• Input records
————————

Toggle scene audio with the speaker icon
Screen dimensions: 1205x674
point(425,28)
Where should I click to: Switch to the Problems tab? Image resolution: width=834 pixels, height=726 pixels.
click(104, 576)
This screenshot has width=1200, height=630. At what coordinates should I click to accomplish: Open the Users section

————————

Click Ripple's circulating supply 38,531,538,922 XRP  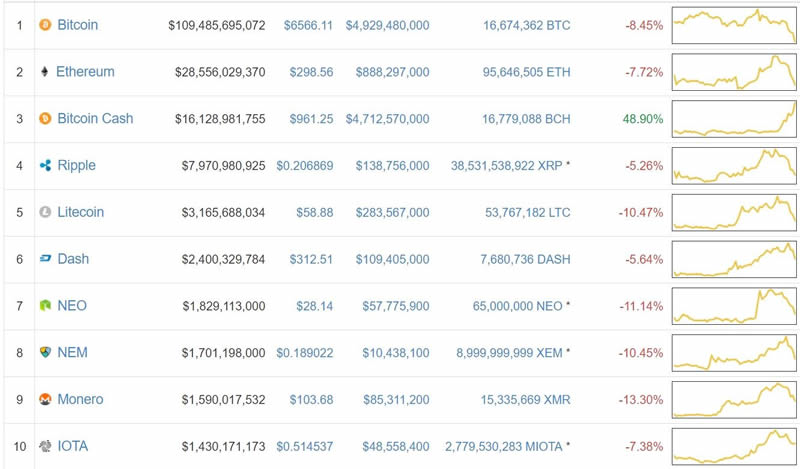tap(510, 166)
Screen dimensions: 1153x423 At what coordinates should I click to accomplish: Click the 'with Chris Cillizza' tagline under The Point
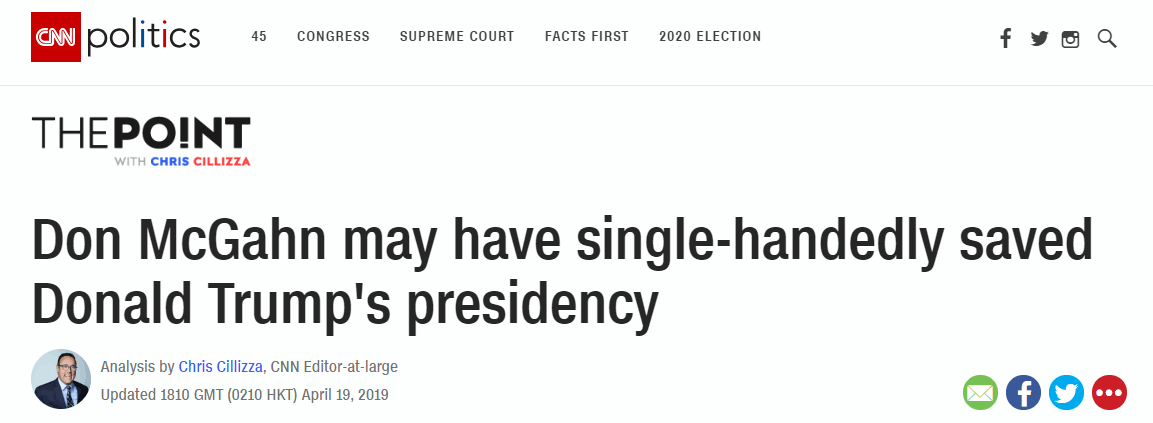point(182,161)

————————

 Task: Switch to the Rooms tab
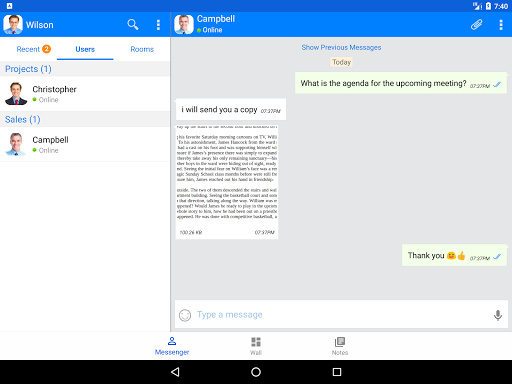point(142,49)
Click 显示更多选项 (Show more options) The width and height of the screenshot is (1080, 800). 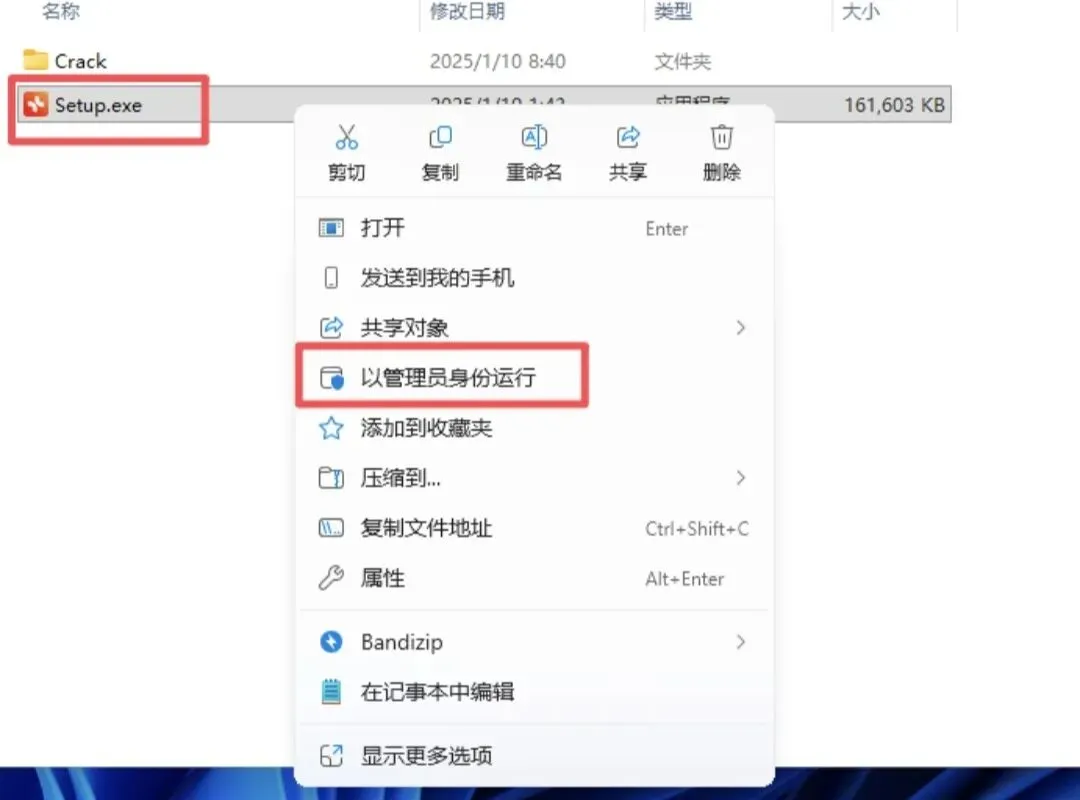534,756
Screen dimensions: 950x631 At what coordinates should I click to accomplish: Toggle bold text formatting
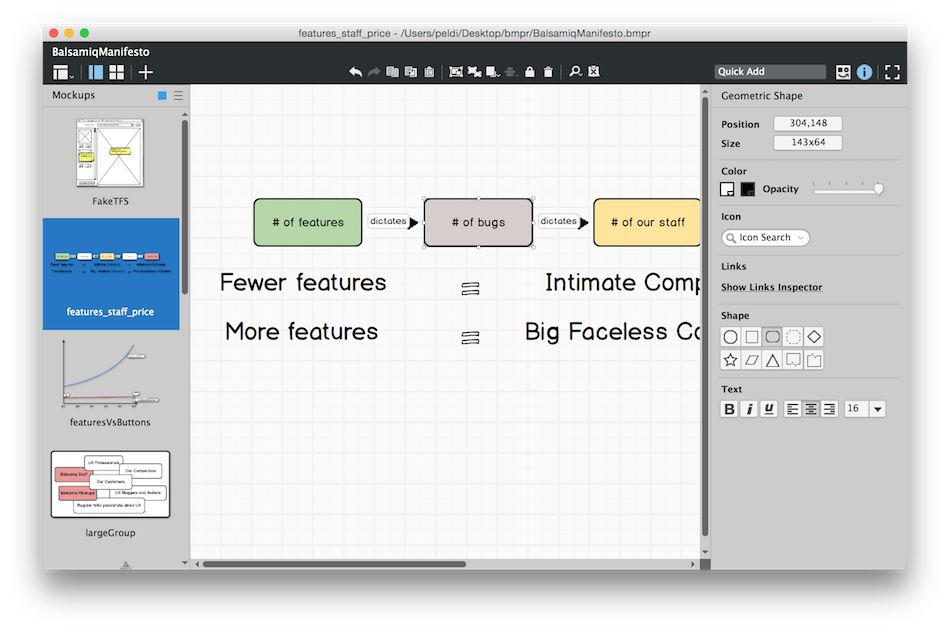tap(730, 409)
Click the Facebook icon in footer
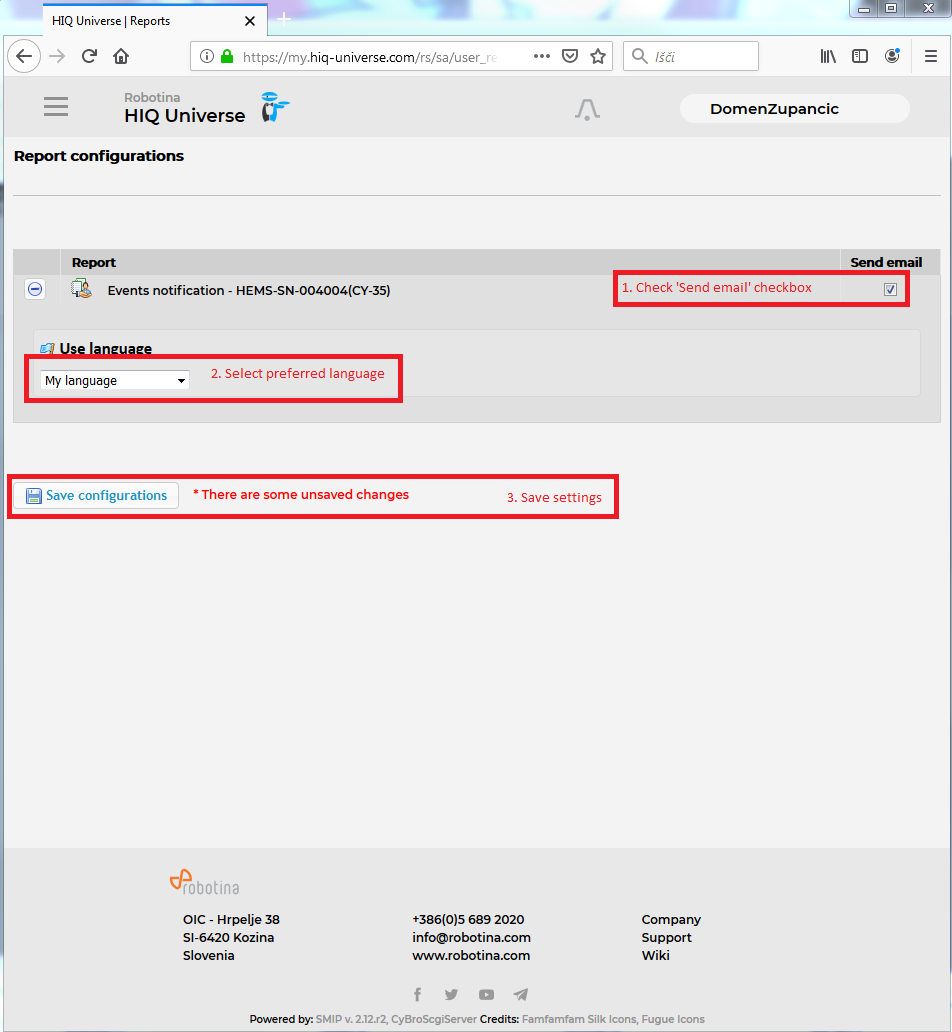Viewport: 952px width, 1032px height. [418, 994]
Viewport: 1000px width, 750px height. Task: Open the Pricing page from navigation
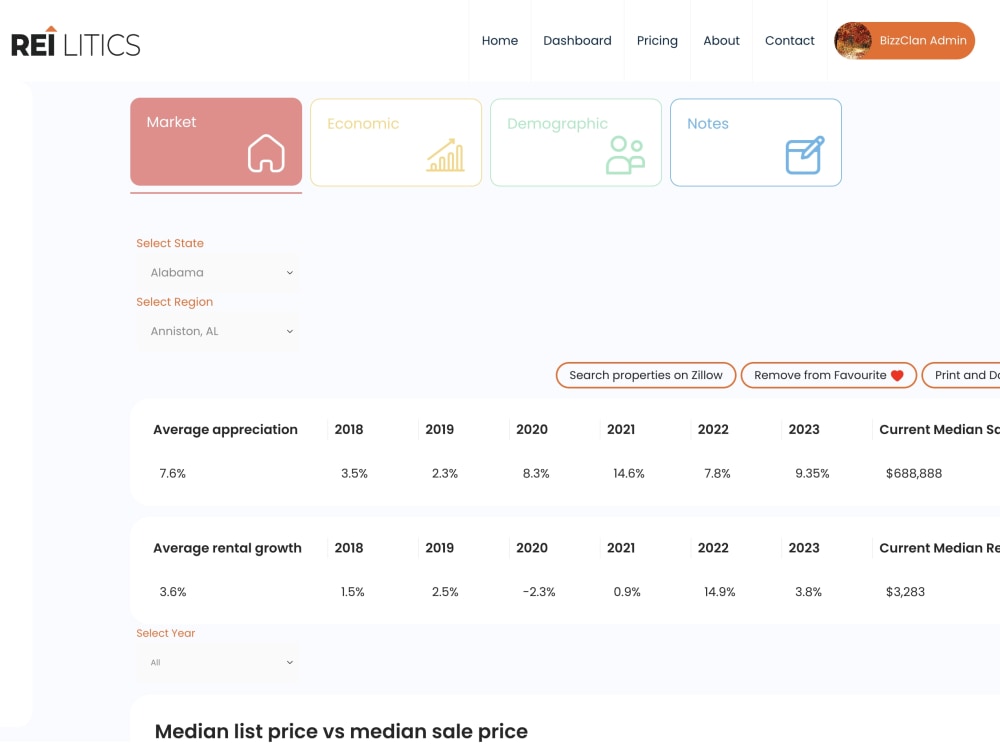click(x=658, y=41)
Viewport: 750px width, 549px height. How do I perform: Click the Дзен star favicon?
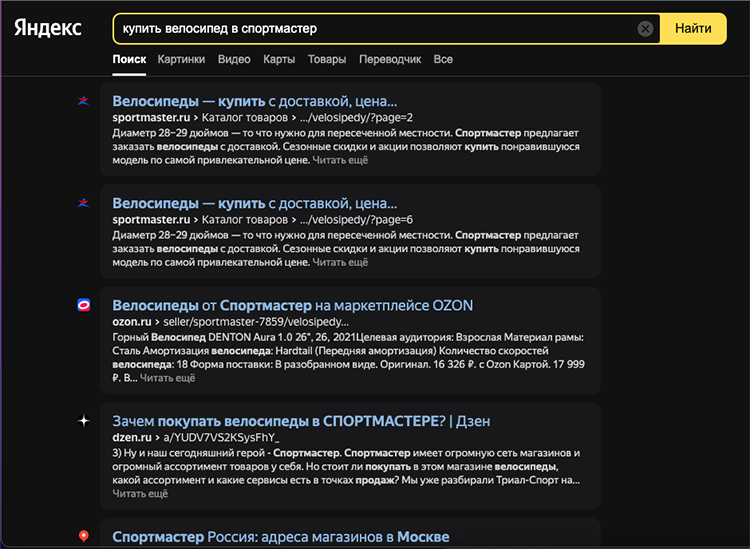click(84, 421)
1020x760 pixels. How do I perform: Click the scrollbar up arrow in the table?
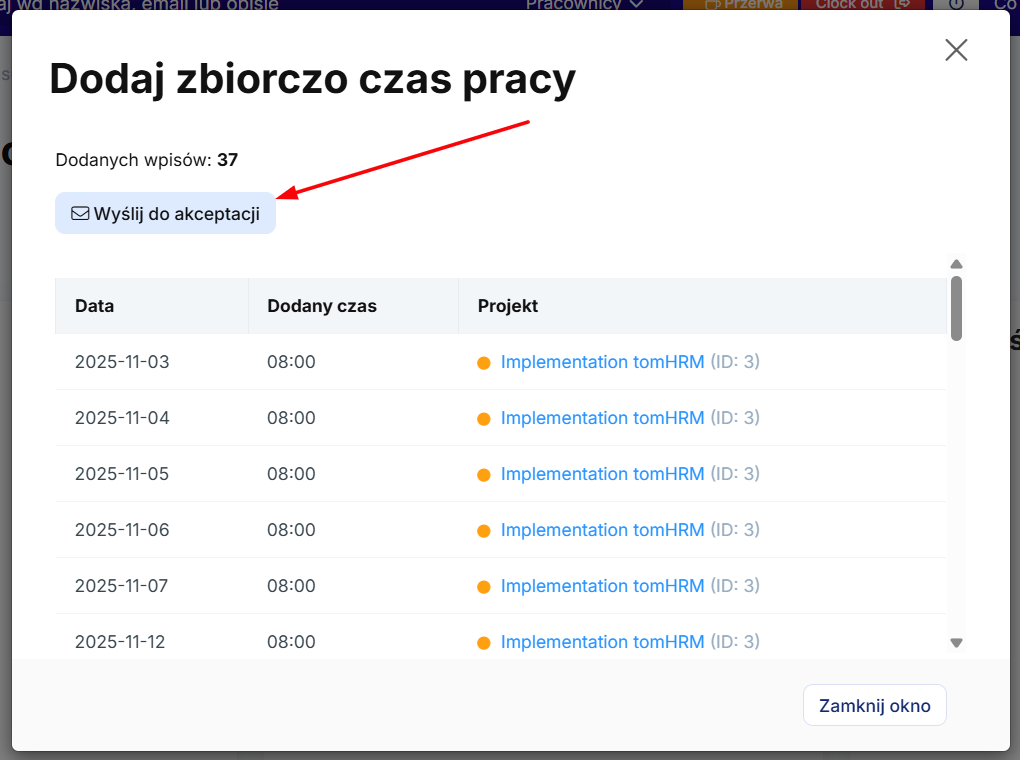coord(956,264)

————————

• Task to carry out
Within the material above, the line with "Where should I" opens the range and the line with "This screenshot has" closes it; reproduce that range word for word.

• Exercise result
Where should I click to: Switch to the Problems tab? Image resolution: width=834 pixels, height=726 pixels.
click(104, 576)
This screenshot has width=1200, height=630. At what coordinates should I click to accomplish: Open the Users section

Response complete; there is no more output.